Toutes ces représentations ont des influences sur les conduites d’enseignement du français. Louise Dabène parle à juste titre, de

(…) zèle déployé par beaucoup d’enseignants de français à l’étranger pour revaloriser leur discipline qu’ils sentent fortement menacée, (…) par les progrès impressionnants de l’anglais. (Dabène, 1994 : 54).

L’enseignement du français au Chili est considéré comme un « défi ». Il faut « lutter » contre l’anglais prédominant, valorisé par les parents, les collègues, la société et les convaincre que le français est une langue vivante, encore parlée, « servant à quelque chose ». Il existe, de ce fait, une attitude de défense de la langue française à l’école, à laquelle il faut redonner une place légitime, dans un contexte où tout est incertain, puisqu’elle n’a plus de caractère obligatoire. Plusieurs enseignants s’assimilent donc à des « Don Quichotte de la langue française » !

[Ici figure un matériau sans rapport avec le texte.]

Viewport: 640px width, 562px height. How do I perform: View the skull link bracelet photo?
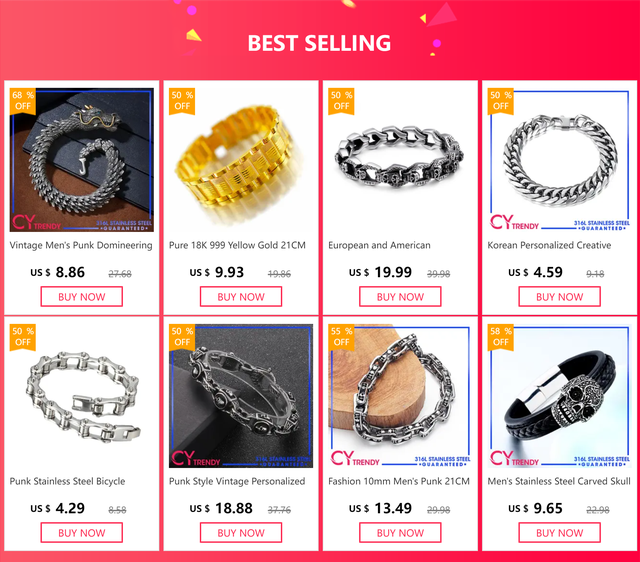click(x=400, y=160)
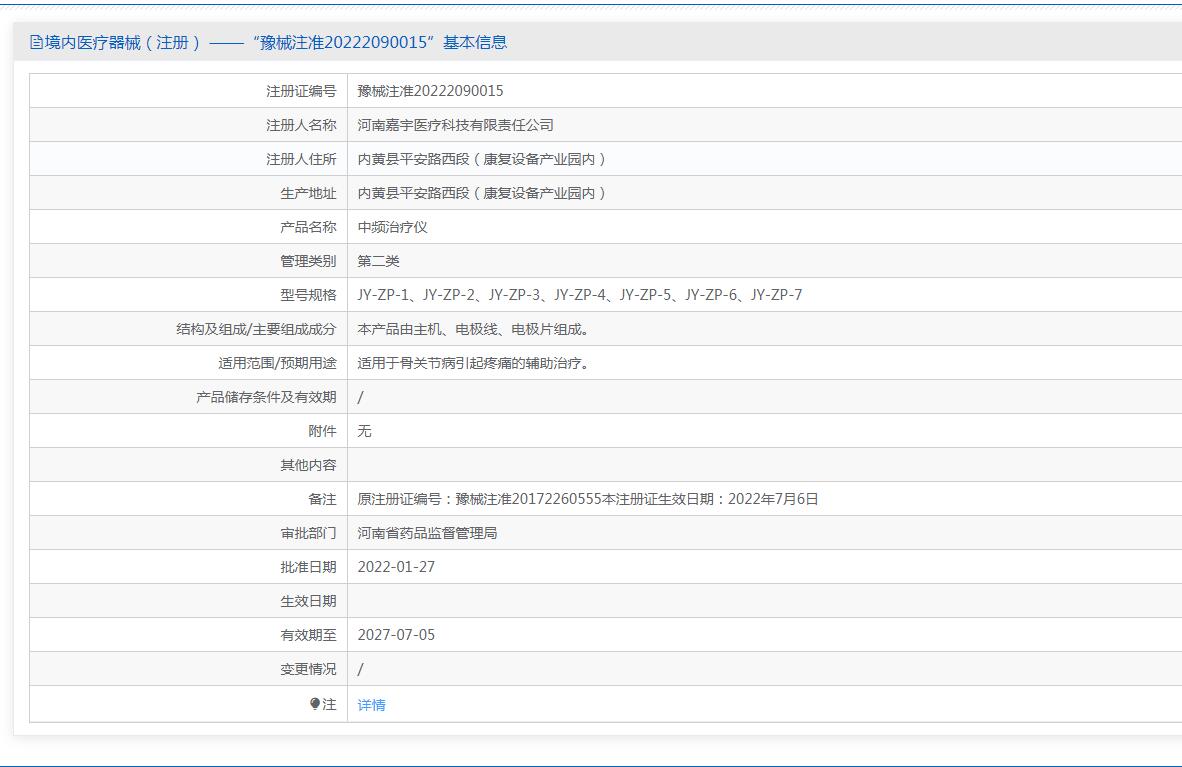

Ils se considèrent également comme les courroies de transmission d’une langue et d’une culture, « d’un trésor à partager ». Les professeurs se définissent comme « chargés de mission » sur la langue enseignée. Il existe, de leur part, une révérence culte au français, qui les confine à un seul environnement culturel. Cependant, la transmission d’idéaux comme la «tolérance, la diversité, la détermination», dénote la mise en relief d’une attitude de médiateur de valeurs.

Il ne faut pas seulement faire son cours et sortir, mais donner quelque chose de plus aux élèves. Nous devons valoriser la jeunesse et lui donner l’opportunité que nous avons eue de bénéficier de deux langues étrangères.